Volume 18

Dessine-moi le futur

Les designers industriels ont déjà commencé à réfléchir à la société de demain. Leur plus grand défi ? Adapter notre environnement à un nombre grandissant de personnes âgées. Et nous dans tout ça ?

Le vieillissement de la population ne transforme pas seulement le monde du travail ou le domaine de la santé. Les objets que nous manipulons, les espaces dans lesquels nous vivons et les modes de communication utilisés doivent eux aussi s’adapter au nombre croissant de gens ayant atteint l’âge d’or. Que ce soit la création d’une canne destinée à faciliter les déplacements dans les escaliers, d’une clé indiquant la présence de courrier dans la boîte aux lettres ou d’une interface de vidéoconférence en ligne simplifiée, les nouveautés ne manquent pas dans le domaine du design. Rencontre avec la designer et professeure Tatjana Leblanc de l’École de design industriel de l’UdeM.

«Les designers ne font pas que penser à des gadgets!», lance d’entrée de jeu la souriante professeure blonde. En effet, elle explique que depuis déjà plusieurs années, une nouvelle génération de designers s’est orientée vers les besoins humains, et donc ceux des personnes âgés. En 2008, plus de 90 représentants d’universités et de collèges ont signé la Déclaration de Kyoto, qui favorise une approche basée sur l’humain et le design durable.

Pour grand-papa et fiston

Soyez sans crainte. Malgré le nombre grandissant de personnes âgées dans nos sociétés occidentales, Tatjana Leblanc indique qu’il n’est pas souhaitable de créer des objets uniquement pour cette tranche d’âge. «Cela serait stigmatisant. Les personnes âgées ne veulent pas se faire étiqueter comme “vieilles” en achetant des produits leur étant uniquement destinés.»

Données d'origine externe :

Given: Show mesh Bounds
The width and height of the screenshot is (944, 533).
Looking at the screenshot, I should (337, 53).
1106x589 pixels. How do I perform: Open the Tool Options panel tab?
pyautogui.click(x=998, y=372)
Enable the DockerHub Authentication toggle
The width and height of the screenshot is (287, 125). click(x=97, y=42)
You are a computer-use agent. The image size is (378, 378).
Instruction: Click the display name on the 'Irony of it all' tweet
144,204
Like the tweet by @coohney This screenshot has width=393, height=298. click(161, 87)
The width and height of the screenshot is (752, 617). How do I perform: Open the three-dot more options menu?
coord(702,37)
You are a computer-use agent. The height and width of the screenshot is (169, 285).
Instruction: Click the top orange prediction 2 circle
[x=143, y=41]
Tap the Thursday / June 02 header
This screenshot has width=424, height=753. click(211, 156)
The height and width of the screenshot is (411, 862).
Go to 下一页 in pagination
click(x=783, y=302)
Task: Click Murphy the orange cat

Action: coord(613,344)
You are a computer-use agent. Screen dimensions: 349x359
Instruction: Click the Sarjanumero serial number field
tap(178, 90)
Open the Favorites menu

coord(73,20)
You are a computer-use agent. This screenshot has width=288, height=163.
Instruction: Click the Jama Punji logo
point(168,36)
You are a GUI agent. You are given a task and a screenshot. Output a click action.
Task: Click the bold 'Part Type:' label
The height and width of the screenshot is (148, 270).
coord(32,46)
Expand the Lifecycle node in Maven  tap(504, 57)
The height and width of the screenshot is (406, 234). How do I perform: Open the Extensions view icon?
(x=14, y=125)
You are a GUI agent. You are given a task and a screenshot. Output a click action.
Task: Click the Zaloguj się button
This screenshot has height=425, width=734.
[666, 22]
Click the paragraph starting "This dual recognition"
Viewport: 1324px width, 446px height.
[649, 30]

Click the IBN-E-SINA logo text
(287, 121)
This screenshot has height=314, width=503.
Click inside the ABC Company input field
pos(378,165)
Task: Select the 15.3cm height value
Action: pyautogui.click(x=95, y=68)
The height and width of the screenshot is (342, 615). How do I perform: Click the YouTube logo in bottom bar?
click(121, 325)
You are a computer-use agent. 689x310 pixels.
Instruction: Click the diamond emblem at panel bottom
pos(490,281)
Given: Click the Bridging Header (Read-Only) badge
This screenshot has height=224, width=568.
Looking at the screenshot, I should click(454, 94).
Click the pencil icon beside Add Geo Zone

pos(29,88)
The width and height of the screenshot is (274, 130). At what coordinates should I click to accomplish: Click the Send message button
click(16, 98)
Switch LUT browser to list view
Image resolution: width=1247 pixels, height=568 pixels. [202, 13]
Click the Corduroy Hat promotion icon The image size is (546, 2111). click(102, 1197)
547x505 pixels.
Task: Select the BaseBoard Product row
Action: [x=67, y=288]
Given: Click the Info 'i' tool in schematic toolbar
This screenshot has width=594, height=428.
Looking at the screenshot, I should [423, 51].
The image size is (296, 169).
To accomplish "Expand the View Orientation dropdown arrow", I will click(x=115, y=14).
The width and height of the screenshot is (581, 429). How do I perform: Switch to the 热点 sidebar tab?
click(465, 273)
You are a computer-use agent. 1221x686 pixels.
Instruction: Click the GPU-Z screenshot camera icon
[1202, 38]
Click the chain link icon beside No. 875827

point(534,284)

Le défi des designers du XXIe siècle sera donc de dessiner des produits qui pourront servir à un large spectre d’âges, plutôt que de créer des objets destinés à des groupes d’âges précis. «La clé se trouve dans la personnalisation, dit la professeure. Un même produit doit pouvoir être configuré de différentes façons afin de combler les besoins des gens de différents âges.» Elle donne en exemple les piluliers, qui facilitent la prise quotidienne de médicaments. «Ce ne sont pas que les personnes âgées qui doivent prendre des médicaments sur une base régulière. Les adultes ou les jeunes atteints de maladies chroniques en ont également besoin, d’où l’importance de créer un produit qui peut répondre aux besoins d’une clientèle variée.»

Design durable

Les préoccupations des designers ne s’arrêtent pas à l’inclusion des diverses générations. Elles portent également sur la durabilité des produits et des environnements. « Nous [les designers industriels] travaillons désormais de concert avec des ingénieurs et des designers d’intérieur afin d’intégrer une dimension évolutive aux logements des gens. Vieillir chez soi est possible et nous faisons en sorte que les maisons ou les appartements puissent s’adapter au fil des années aux besoins spécifiques à l’âge des gens qui y résident. La notion de développement durable est très importante. » C’est ainsi que des résidences sont construites dans le but d’assurer un accès facile aux armoires de la cuisine, de limiter le besoin d’utiliser les escaliers en maximisant l’espace sur un même étage ainsi que d’améliorer l’éclairage en installant des capteurs de mouvements qui éclairent la pièce dès qu’on y entre.

Certains objets sont toutefois plus difficiles à adapter, comme les téléphones cellulaires. «Avec des boutons toujours de plus en plus petits et des interfaces compliquées, ça pose un problème pour des gens dont la vue baisse ou qui ont de l’arthrite dans les mains », indique Tatjana Leblanc. Cette dernière souligne également l’importance d’un regard nouveau sur les tâches des designers. Ceux-ci s’intéressent grandement aux dessins, symboles et autres pictogrammes intégrés aux nouveaux téléphones cellulaires. « De plus en plus, la communication passe par des écrans et non plus par des claviers, ce qui facilite la compréhension », explique la designer. L’importance d’améliorer l’utilisation en se servant de symboles clairs est donc primordiale pour les designers d’aujourd’hui.

Même s’il s’avère toujours périlleux de prédire le futur, la professeure prévoit aussi une diminution du nombre d’objets dans notre quotidien. «Il va y avoir une intégration des commandes et des manettes, les gens n’auront plus à peser sur autant de boutons. De plus, la personnalisation fera en sorte que les environnements s’adapteront au rythme des changements d’une personne à l’autre. Les gens ne veulent pas tous rentrer dans le même moule, ce sera aux objets autour d’eux à s’adapter.»